Medical Device Daily Senior Staff Writer

Lead failures have plagued the implantable cardioverter defibrillator (ICD) market for years, so it is only natural that ICD makers would develop a way to give patients all the benefits of having an ICD without the risks associated with having wires running from the device into the heart itself. The FDA has granted Boston Scientific (Natick, Massachusetts) approval for its S-ICD system, which the company says is the world's only commercially available subcutaneous implantable defibrillator for the treatment of patients at risk for sudden cardiac arrest (SCA).

The S-ICD system sits entirely just below the skin without the need for electrodes or leads to be placed into the heart. This leaves the heart and blood vessels untouched, the company noted, offering patients an alternative to transvenous ICDs.
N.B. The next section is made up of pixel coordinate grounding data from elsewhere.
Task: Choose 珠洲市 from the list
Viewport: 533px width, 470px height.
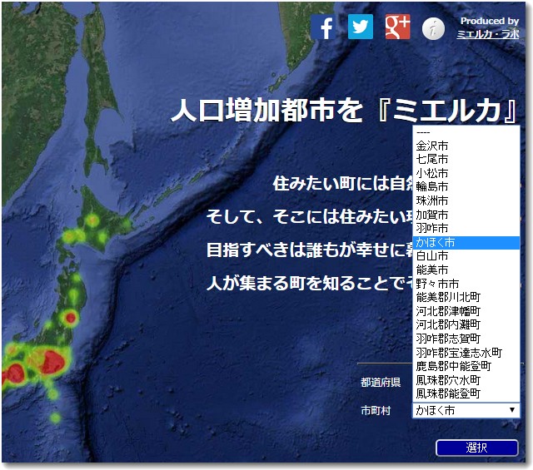Action: point(431,200)
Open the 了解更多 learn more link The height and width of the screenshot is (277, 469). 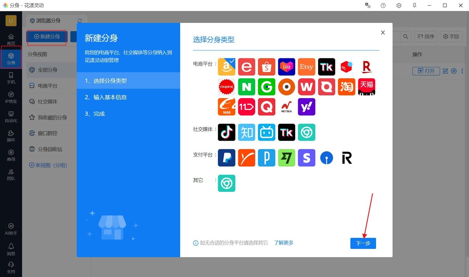(284, 243)
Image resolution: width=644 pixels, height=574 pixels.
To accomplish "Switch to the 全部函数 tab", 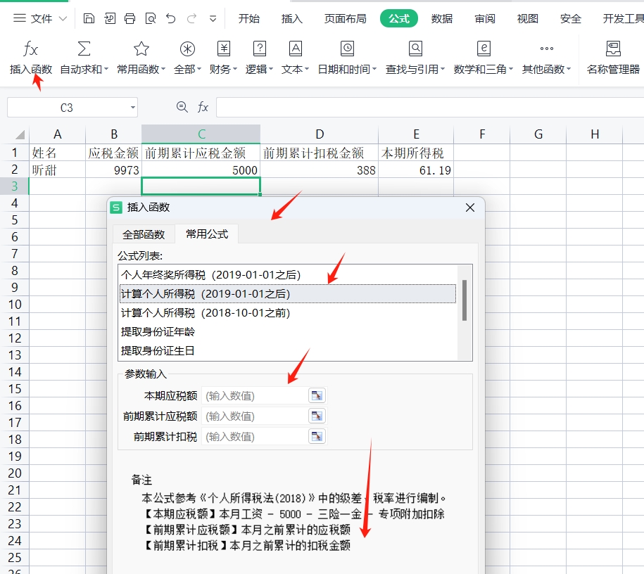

Hank Kucheman, CEO of Boston Scientific, told Medical Device Daily that the system creates a significant market opportunity for the company and its shareholders, as well as an important option for patients who either are not good candidates for transvenous ICDs or are eligible but don't want the traditional devices because of the risks.

The company acquired the S-ICD system earlier this year when it completed the acquisition of Cameron Health (Medical Device Daily, June 11, 2012). Boston Scientific paid $150 million at closing but the agreement called for an additional potential payment of $150 million to be made upon FDA approval of the S-ICD system and up to an additional $1.05 billion of potential payments to be made upon the achievement of specified revenue-based criteria over a six-year period following FDA approval.

Kucheman says the addition of the S-ICD system gives Boston Scientific a "compelling and highly differentiated" portfolio that will help fuel the company's growth strategy. "We are the only company to offer an FDA-approved subcutaneous implantable defibrillator and expect this to be the case for several years."

SCA is an abrupt loss of heart function. Most episodes are caused by the rapid and/or chaotic activity of the heart known as ventricular tachycardia or ventricular fibrillation, Boston Scientific noted. The company says recent estimates show roughly 850,000 people in the U.S. are at risk of SCA and indicated for an ICD device, but remain unprotected.

"This is just one piece, but a very important piece, of the puzzle," Kucheman said. "Obviously we're very excited by the introduction of this technology, we look forward to getting it into the market place in the very near future and helping the patients here today have another option."

Ken Stein, MD, chief medical officer of the cardiac rhythm management group at Boston Scientific, told MDD that "as far as I'm concerned, this is the biggest innovation" in the cardiac space in over a decade. For patients who are not indicated for an ICD because they cannot have leads in their heart, the S-ICD offers a "lifesaving option that they never had access too" before. It also offers an alternative option for patients who remain unprotected even though they are eligible for an ICD device.

"We know there are a lot of patients indicated for defibrillators today who don't get them because they are concerned about the risks involved with having leads placed into the heart," Stein said. "This gives them a less invasive option and it avoids a lot of the disadvantages of having leads in the heart."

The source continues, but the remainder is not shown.